Saved entries
----

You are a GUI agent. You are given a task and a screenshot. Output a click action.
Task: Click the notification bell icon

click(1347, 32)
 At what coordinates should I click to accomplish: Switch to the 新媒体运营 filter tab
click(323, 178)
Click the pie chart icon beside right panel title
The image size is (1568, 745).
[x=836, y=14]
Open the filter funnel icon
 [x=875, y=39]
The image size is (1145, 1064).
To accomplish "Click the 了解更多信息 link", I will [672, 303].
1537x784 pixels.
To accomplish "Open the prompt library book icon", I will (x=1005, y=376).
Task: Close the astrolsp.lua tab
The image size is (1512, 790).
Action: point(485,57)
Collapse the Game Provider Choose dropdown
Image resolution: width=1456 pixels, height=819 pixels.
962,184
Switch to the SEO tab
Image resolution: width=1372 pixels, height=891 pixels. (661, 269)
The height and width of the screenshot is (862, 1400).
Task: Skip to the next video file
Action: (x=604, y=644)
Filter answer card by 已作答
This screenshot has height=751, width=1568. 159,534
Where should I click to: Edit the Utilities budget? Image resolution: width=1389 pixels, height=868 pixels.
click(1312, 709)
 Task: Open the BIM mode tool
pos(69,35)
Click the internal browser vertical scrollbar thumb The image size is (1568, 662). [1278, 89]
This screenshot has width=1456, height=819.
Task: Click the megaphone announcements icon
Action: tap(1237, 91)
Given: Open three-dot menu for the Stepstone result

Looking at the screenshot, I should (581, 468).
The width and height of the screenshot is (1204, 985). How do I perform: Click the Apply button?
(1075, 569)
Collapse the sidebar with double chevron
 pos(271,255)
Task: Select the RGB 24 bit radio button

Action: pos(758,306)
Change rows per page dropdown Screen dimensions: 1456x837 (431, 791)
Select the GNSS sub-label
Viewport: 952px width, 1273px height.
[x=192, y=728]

----

# [TASK DIRECTIONS]
Only the number is wanted: how many lines in the entries above include the word "will"?

# [RESPONSE FOR THIS EXERCISE]
2